EXTRAIT DU DOCUMENT:
%%

Intervention de Frédérique Espagnac

Réunion du 27 octobre 2015 à 14h45
Charte européenne des langues régionales ou minoritaires — Rejet d'un projet de loi constitutionnelle

Photo de Frédérique EspagnacFrédérique Espagnac :

Le bilinguisme n’est pas l’ennemi de la République. C’est l’école de la tolérance, du civisme et de l’ouverture à l’autre, comme vous l’avez si bien dit, madame la ministre. La France, pays des droits de l’homme, ne peut pas refuser le droit linguistique !

Nous devons nous garder de tomber dans les caricatures trop faciles qui font des langues régionales des vecteurs de propagation d’aspirations politiques, ethniques ou territoriales.

Il est même insupportable de lire que la ratification de la Charte « reviendrait à inscrire le principe du communautarisme dans la Constitution française », comme a pu l’écrire le président du groupe Les Républicains, à l’occasion du dépôt de dernière minute de votre proposition de loi, monsieur le rapporteur.

La Charte est très claire et précise qu’elle ne prend pas en compte la langue des migrants, mais seulement les langues indigènes.

Quant au risque de conflit de droit également évoqué, il s’agit d’un argument juridique sans fondement, au service d’une mauvaise foi sans nom !

Il est inacceptable, aujourd’hui, de confisquer ce débat en déposant une motion de procédure. C’est incompréhensible, quand on tient à cette institution, le Sénat, dont beaucoup d’entre nous revendiquent la défense.

%%

CONSIGNES:
[1] Pour chaque affirmation ci-dessous, dites par oui ou par non si elle concorde avec l’intervention, puis citez les mots de l’intervention qui tranchent. (a) La Charte prend en compte la langue des migrants. (b) La réunion s’est tenue le 27 octobre 2015. (c) Le risque de conflit de droit est qualifié d’argument juridique sans fondement.
[2] Réécrivez plus brièvement le paragraphe de l’intervention qui commence par « Le bilinguisme n’est pas l’ennemi » en conservant ses idées principales.
[3] Reproduisez sans changement le passage de l’intervention qui commence aux mots « Intervention de Frédérique » et s’arrête après « le droit linguistique ! ».

[Entrées du jeu de données enregistrées]
%%

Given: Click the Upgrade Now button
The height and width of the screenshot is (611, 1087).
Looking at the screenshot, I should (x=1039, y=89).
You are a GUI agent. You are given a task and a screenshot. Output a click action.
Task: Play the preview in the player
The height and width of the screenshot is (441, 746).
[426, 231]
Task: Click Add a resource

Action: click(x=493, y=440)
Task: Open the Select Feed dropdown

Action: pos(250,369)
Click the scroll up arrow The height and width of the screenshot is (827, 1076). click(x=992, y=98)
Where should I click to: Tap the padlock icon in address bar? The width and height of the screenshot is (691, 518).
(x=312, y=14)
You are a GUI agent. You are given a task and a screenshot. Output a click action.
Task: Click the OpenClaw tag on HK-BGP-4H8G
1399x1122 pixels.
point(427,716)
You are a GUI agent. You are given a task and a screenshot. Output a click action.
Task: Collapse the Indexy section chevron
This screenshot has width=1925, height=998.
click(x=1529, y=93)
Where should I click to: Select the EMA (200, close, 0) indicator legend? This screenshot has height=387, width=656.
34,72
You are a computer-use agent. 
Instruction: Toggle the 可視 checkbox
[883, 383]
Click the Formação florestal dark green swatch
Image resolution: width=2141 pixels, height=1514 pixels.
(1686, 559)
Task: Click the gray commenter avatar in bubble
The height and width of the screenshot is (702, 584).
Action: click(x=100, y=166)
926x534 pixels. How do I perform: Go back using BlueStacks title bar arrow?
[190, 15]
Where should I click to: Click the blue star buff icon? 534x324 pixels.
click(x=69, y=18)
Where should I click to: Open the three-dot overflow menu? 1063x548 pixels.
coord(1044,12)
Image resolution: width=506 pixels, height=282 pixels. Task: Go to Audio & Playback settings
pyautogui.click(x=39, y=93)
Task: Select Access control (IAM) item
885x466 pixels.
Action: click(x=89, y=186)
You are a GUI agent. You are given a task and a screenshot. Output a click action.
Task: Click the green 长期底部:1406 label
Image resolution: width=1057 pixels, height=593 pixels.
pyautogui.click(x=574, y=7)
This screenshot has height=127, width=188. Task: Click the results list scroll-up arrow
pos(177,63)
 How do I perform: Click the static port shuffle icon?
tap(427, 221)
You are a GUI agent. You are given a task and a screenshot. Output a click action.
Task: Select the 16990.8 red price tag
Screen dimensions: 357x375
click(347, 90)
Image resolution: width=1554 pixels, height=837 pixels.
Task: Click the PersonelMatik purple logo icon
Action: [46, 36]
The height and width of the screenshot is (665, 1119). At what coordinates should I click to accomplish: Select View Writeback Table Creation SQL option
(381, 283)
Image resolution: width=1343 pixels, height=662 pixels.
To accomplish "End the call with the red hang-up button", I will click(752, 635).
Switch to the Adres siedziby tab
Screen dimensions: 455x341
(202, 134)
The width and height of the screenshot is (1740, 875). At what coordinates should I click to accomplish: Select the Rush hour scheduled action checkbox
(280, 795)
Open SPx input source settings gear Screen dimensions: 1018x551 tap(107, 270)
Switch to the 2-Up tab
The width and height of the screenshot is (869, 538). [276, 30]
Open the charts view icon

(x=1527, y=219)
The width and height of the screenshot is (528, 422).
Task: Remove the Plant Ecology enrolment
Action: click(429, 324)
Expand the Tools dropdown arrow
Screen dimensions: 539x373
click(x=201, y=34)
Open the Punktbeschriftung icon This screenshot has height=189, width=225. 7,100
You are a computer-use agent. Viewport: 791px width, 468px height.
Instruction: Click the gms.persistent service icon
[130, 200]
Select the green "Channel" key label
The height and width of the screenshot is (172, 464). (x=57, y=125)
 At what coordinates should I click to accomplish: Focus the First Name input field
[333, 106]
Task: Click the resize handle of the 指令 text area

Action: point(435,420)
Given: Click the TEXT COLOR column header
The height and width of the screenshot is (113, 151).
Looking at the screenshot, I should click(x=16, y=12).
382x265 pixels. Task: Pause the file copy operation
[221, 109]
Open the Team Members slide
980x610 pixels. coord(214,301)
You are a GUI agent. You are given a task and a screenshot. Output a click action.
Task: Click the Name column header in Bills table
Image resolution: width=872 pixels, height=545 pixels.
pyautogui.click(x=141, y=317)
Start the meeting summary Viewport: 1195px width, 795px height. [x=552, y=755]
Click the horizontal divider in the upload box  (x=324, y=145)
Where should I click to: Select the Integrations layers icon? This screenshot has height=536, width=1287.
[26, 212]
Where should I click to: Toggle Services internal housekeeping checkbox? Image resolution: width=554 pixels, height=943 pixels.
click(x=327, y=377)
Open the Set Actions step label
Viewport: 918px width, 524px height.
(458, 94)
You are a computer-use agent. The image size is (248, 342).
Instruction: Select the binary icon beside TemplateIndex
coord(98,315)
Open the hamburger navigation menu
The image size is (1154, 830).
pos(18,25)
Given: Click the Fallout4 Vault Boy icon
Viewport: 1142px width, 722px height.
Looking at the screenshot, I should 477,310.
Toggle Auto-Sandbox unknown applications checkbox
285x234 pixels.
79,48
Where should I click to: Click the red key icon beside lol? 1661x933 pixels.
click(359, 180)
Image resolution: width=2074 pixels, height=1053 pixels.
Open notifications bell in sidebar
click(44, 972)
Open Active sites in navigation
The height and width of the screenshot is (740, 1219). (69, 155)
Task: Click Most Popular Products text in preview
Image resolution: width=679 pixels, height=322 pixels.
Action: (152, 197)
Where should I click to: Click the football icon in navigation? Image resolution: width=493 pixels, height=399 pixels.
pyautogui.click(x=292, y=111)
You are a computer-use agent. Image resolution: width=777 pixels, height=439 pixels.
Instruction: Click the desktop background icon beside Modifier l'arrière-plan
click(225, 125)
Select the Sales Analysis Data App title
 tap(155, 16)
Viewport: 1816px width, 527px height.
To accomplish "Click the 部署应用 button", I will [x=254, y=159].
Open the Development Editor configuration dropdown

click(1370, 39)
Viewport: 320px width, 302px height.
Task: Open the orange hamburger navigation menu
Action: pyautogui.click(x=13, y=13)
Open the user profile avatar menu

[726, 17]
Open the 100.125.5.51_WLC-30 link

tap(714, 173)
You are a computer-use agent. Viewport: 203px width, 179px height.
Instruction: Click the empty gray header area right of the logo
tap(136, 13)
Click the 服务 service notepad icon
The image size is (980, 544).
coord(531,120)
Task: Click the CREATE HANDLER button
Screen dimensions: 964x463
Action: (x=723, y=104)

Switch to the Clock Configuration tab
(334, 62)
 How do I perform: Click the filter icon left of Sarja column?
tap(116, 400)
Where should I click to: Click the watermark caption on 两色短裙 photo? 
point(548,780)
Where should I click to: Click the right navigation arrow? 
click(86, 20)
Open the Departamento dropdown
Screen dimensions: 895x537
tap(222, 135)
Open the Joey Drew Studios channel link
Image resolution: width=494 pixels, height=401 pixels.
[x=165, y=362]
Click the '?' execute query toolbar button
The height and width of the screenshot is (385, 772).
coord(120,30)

%%

RÉSULTATS ATTENDUS:
[1]
(a) Non : « elle ne prend pas en compte la langue des migrants, mais seulement les langues indigènes »
(b) Oui : « Réunion du 27 octobre 2015 à 14h45 »
(c) Oui : « il s’agit d’un argument juridique sans fondement »

[2] Loin de menacer la République, le bilinguisme enseigne la tolérance, le civisme et l’ouverture à l’autre, comme l’a dit la ministre. Pays des droits de l’homme, la France ne peut refuser le droit linguistique.

[3]
Intervention de Frédérique Espagnac

Réunion du 27 octobre 2015 à 14h45
Charte européenne des langues régionales ou minoritaires — Rejet d'un projet de loi constitutionnelle

Photo de Frédérique EspagnacFrédérique Espagnac :

Le bilinguisme n’est pas l’ennemi de la République. C’est l’école de la tolérance, du civisme et de l’ouverture à l’autre, comme vous l’avez si bien dit, madame la ministre. La France, pays des droits de l’homme, ne peut pas refuser le droit linguistique !